The client

They aim to build software to enable the safe and ethical use of valuable data for both analytics and machine learning. Working with a variety of large organisations around the world, in sectors as varied as financial services, pharma and telecommunications, they enable these businesses to get the most out of their data without compromising on privacy or security.

 

How does their platform work?

Most insights that are valuable to organisations stem from analysing sensitive data. This company’s product enables analysts and data scientists to find, understand and share useful datasets. By maximising the utility of the data and expanding its safe access, organisations can improve insights to prevent money laundering, improve sales and enhance research models through data sharing and enable cloud migration technologies.

The role

What will I be doing?

To summarise quickly, you’d be working across three streams – compliance, cloud and pre-sales. Here’s a bit more info:

• Ensuring new architecture components are designed with best security practices.
• Own initiatives aimed at implementing and automating security controls, reducing risk, establishing a security-first culture, adopting a secure code development practice and providing technical leadership for security.
• Drive application security best practices across the engineering teams.
• Work closely with Software Engineers and SRE’s to make sure their products are secure throughout the SDLC.
• Lead or respond to security investigations as necessary and conduct Product Security training and workshops.
• Engage with customers and partners and communicate their feedback to relevant parts of the company.
• Transform security from siloed practices to everyone’s responsibility by integrating security activities into development routines and processes.

 

What background will I have?

• A good understanding of business needs and objectives, as well as the ability to drive change and take initiative. You’ll also be able to educate and explain complex concepts in layman’s terms.
• Knowledge and experience within InfoSec, Application Security (think OWASP) and Cloud Security.
• A strong technical background in large-scale multi-tenant and container based cloud environments, as well as being comfortable with large codebases that are using multiple languages and infrastructure as code.
• A solid understanding of Agile development and systems thinking.
• Experience in defining a strategy to follow and adopt across multi-role teams.
• Ideally have worked to achieve and maintain compliance with the likes of SOC2 and ISO27001.

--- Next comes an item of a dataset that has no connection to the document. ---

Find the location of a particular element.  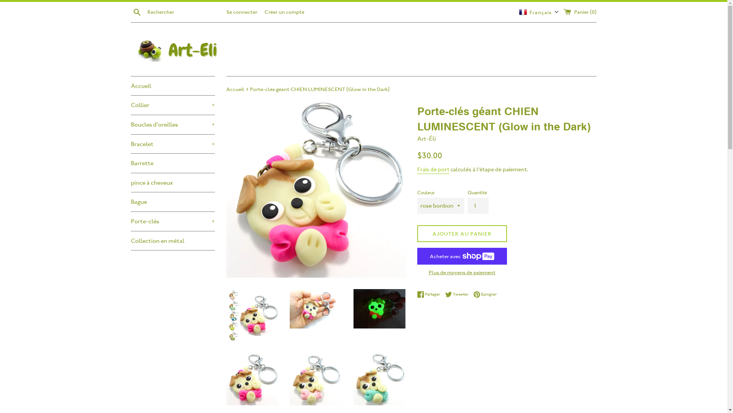

'Recherche' is located at coordinates (130, 11).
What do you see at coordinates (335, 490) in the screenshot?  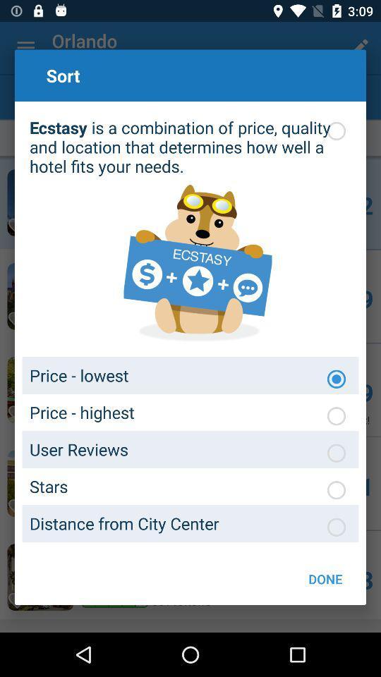 I see `it shows a rating` at bounding box center [335, 490].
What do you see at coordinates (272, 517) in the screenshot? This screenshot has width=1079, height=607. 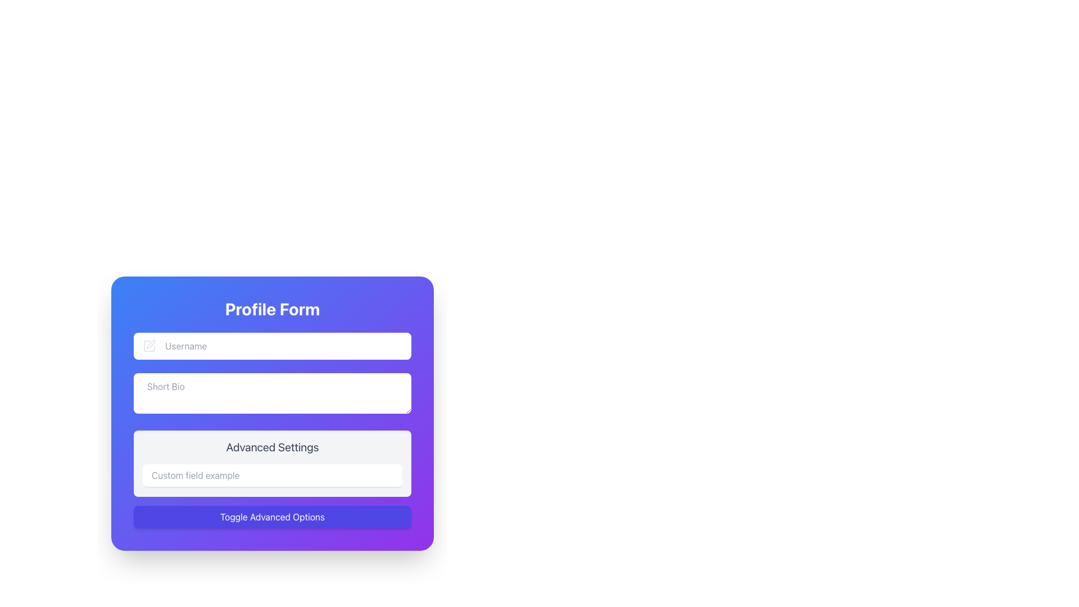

Bonus points if you’re comfortable delving into code when needed, review pull requests and stay close to the team’s work. It would also be great if you have experience implementing and designing security controls for cloud.

The candidate

What’s in it for me?

They’re offering a salary of up to £110K, as well as 30 days holiday (plus bank holidays). They’ve also recently introduced the freedom to work from anywhere in the world for a month, as well as matching pension contributions up to 5% and giving stock options within the company. They’ve a flexible working culture and would be looking for people to pop into the office once or twice a week ideally, though can flex on this for the right person. They also offer 20 weeks full pay maternity, and 12 weeks full pay paternity.

On top of the above there’s your more standard benefits, such as a laptop, phone and equipment, sickness, critical illness, worldwide travel and life insurance, a bike to work scheme and regular socials.